Business

Hedgie Paul Singer is GOP candidates’ best pal

Employees at Paul Singer’s (above) Elliott Management are the largest single contributor to Florida Senate candidate Connie Mack.

Employees at Paul Singer’s (above) Elliott Management are the largest single contributor to Florida Senate candidate Connie Mack. (Bloomberg)

This week’s Republican convention has proved to be the political coming-out party for hedge-fund heavyweight Paul Singer and his $19.8 billion Elliott Management.

Employees of the firm, including Singer, have given more than $3.7 million to a wide swath of Republican candidates this year.

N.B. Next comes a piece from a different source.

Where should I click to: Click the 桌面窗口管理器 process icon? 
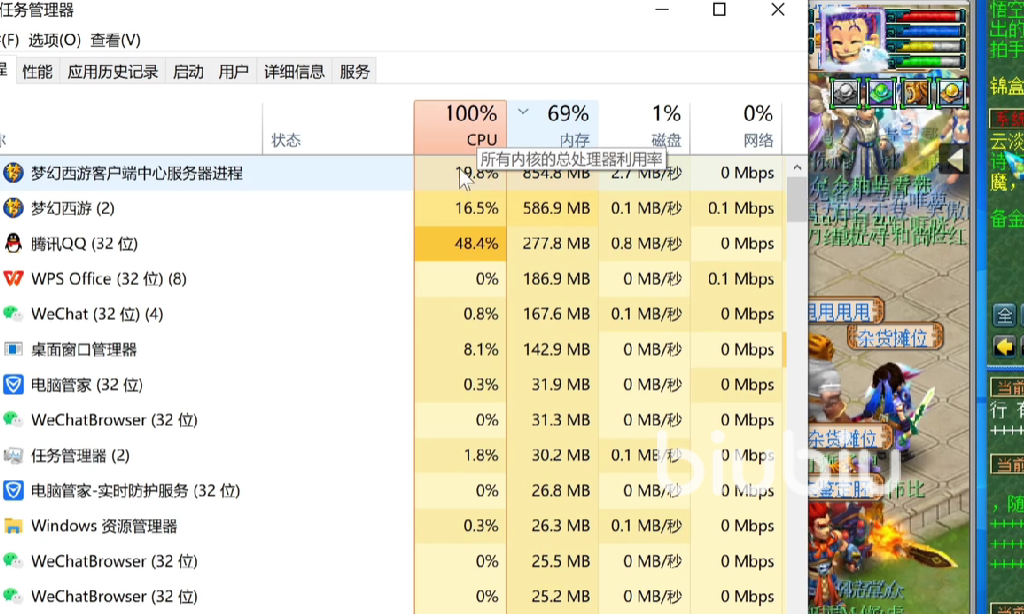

Singer gave $1 million to Mitt Romney’s SuperPAC alone.

The arch-conservative hedgie’s fingerprints are all over the convention, with his favored players — Chris Christie, the tough-talking New Jersey governor who gave the keynote address Tuesday night, and Paul Ryan, the vice presidential candidate — playing key roles.

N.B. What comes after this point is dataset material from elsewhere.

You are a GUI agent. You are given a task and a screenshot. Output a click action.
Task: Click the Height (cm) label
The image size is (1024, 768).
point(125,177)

But there is another, lesser-known convention speaker with close ties to Singer: Connie Mack, a Florida congressman who is running for the Senate against incumbent Bill Nelson. Mack is scheduled to speak tonight, right before a video of Ronald Reagan.

Singer and his employees have been a top contributor to 23 Republicans running for Congress, but few received more money than Mack.

Elliott Management employees are Mack’s top financial backer, giving a total of $38,413, according to the Center for Responsive Politics.

Mack is close to Singer in another way. Several months before he announced his Senate candidacy, Mack was the leading sponsor of a bill designed to pressure Argentina to pay Elliott $2 billion that the hedge fund claims it is owed.

The two parties have been in court for almost a decade now regarding defaulted Argentina debt that Elliott bought in the secondary market.

Similar bills have been introduced in two prior Congressional sessions but have never made it out of committee.

It’s highly unusual for legislation to single out a single country and its dispute with private creditors, according to Congressional sources.

Singer declined to comment. Mack could not be reached.